> SUPPLIED TEXT
"""
Investigating amyloid precursor protein and tau in human platelets as potential blood biomarkers in individuals at risk of Alzheimer's disease
thesisposted on 28.03.2022, 17:32 authored by Jaylin Rachel Collett
While detecting neocortical amyloid-beta (NAL) by positron emission tomography (PET) offers a unique opportunity to recognise individuals at potential risk of Alzheimer's disease (AD), its uneconomical and invasive nature calls for a more accessible and cost-effective biomarker for greater clinical utility. Platelets are rich with Amyloid Precursor Protein (APP), the parent protein for amyloid-beta, with literature reporting significant alterations in platelet APP isoform ratio (APPr), APP processing secretases ADAM10 (a disintegrin and metalloproteinase) and BACE1 (beta-secretase 1), and tau in AD compared to normal individuals. Therefore, this study aims to explore whether these platelet proteins of interest are associated with NAL prior to cognitive impairment and, assess its diagnostic accuracy for individuals at risk of AD. 30 cognitively normal individuals thought to be at risk of AD and 30 cognitively normal individuals at no apparent risk to AD, were selected for the study. Platelets collected from peripheral blood were evaluated with western blot for the interested proteins, and statistical associations were assessed between NAL participants and, with cognitive performance. The APP mature isoform and the ratio of high molecular weight/low molecular weight (HMW/LMW) tau were significantly associated with NAL, while the HMW/LMW tau ratio was significantly inversely correlated with cognitive performance. The accuracy of prediction for distinguishing NAL participants was increased (accuracy = 80%) when the APP mature isoform and HMW/LMW tau ratio were added to the base model of age, gender and APOE e4 allele status. The nature of these associations will expand the current knowledge on platelet-related alterations in individuals at risk of AD. Furthermore, future investigations may enhance the understanding of platelet proteins as potential diagnostic and prognostic biomarkers for early AD prior to cognitive decline -- abstract.
"""
> RECORDS SHOWN
"""
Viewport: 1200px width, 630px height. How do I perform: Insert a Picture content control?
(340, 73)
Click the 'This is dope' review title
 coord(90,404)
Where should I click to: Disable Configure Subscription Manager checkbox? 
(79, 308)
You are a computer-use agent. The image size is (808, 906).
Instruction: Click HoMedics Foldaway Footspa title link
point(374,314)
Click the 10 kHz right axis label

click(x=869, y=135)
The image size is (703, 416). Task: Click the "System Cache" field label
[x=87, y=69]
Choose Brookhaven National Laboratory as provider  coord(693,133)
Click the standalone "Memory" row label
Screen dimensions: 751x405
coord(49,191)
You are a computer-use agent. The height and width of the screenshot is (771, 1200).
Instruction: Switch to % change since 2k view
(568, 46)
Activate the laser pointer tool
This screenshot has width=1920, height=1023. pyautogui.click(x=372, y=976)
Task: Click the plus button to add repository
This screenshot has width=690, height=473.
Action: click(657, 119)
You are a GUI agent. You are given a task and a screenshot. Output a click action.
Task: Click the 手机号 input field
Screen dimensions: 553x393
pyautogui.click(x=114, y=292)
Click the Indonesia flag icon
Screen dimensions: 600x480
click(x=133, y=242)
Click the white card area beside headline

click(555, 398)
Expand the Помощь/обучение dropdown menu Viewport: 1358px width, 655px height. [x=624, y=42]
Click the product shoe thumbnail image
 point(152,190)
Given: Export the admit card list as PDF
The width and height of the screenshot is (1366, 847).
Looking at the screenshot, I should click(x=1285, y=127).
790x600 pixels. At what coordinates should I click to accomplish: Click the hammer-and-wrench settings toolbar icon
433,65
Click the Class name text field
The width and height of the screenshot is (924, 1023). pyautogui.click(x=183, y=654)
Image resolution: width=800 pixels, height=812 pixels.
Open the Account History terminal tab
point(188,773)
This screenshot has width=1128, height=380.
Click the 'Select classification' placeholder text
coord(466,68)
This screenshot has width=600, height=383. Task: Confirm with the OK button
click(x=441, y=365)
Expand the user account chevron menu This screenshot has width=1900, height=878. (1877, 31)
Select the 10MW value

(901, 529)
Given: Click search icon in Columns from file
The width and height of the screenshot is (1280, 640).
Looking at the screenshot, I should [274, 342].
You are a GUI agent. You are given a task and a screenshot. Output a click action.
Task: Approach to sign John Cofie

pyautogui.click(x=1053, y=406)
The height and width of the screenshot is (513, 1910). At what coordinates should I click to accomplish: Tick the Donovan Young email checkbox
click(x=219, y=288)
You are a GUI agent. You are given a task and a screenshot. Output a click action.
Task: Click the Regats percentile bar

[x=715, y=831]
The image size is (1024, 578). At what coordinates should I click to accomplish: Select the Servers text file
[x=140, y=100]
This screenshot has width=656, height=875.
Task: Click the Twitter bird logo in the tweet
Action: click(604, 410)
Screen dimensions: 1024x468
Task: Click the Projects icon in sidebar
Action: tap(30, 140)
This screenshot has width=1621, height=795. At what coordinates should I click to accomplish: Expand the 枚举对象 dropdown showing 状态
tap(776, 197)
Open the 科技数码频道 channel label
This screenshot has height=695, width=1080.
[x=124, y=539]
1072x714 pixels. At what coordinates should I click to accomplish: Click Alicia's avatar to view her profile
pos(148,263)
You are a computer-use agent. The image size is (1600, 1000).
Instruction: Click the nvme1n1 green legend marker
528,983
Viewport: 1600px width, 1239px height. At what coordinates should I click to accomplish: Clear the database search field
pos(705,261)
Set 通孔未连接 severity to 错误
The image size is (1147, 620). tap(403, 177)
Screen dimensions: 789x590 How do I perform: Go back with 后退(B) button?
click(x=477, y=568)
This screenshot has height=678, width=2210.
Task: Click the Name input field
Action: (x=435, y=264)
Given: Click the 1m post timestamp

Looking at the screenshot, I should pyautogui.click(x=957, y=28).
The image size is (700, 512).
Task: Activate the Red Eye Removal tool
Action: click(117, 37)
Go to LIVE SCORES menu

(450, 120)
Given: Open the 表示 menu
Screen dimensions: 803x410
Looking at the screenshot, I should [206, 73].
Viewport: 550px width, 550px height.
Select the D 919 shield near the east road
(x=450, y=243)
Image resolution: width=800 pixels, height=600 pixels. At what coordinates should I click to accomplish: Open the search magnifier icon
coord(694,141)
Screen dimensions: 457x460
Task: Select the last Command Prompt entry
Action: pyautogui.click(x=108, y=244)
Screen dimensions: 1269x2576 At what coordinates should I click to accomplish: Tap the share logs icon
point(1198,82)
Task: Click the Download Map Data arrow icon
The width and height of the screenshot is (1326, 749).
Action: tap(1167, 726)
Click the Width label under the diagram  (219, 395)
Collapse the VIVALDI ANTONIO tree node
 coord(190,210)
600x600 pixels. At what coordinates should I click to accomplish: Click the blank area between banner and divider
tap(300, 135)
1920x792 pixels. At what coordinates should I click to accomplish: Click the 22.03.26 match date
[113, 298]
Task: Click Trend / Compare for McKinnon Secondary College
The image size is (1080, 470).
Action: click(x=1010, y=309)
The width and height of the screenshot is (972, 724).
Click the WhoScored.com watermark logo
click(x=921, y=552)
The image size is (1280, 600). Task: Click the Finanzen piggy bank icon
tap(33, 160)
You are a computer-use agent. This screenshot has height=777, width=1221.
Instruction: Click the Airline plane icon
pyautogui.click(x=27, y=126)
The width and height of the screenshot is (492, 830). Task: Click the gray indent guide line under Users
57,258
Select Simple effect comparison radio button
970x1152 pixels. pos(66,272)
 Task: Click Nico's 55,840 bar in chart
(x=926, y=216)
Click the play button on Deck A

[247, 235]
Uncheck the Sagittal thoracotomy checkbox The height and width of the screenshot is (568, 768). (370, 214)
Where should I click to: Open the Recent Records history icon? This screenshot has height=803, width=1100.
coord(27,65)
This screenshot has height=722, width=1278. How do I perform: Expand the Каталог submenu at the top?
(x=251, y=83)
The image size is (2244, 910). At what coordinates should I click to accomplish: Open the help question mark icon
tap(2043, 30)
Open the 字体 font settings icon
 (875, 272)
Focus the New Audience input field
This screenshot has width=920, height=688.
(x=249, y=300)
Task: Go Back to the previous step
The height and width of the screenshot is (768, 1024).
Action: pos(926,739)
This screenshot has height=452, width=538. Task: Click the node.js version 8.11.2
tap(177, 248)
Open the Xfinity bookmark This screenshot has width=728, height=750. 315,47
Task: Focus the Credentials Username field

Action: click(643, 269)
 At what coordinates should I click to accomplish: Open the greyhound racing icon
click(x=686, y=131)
"""
> WHAT IS NEEDED
List all five factors in the model that reached 80% accuracy for distinguishing NAL participants, as given in the thesis abstract.

> OUTPUT OF THE EXERCISE
Age
Gender
APOE e4 allele status
APP mature isoform
HMW/LMW tau ratio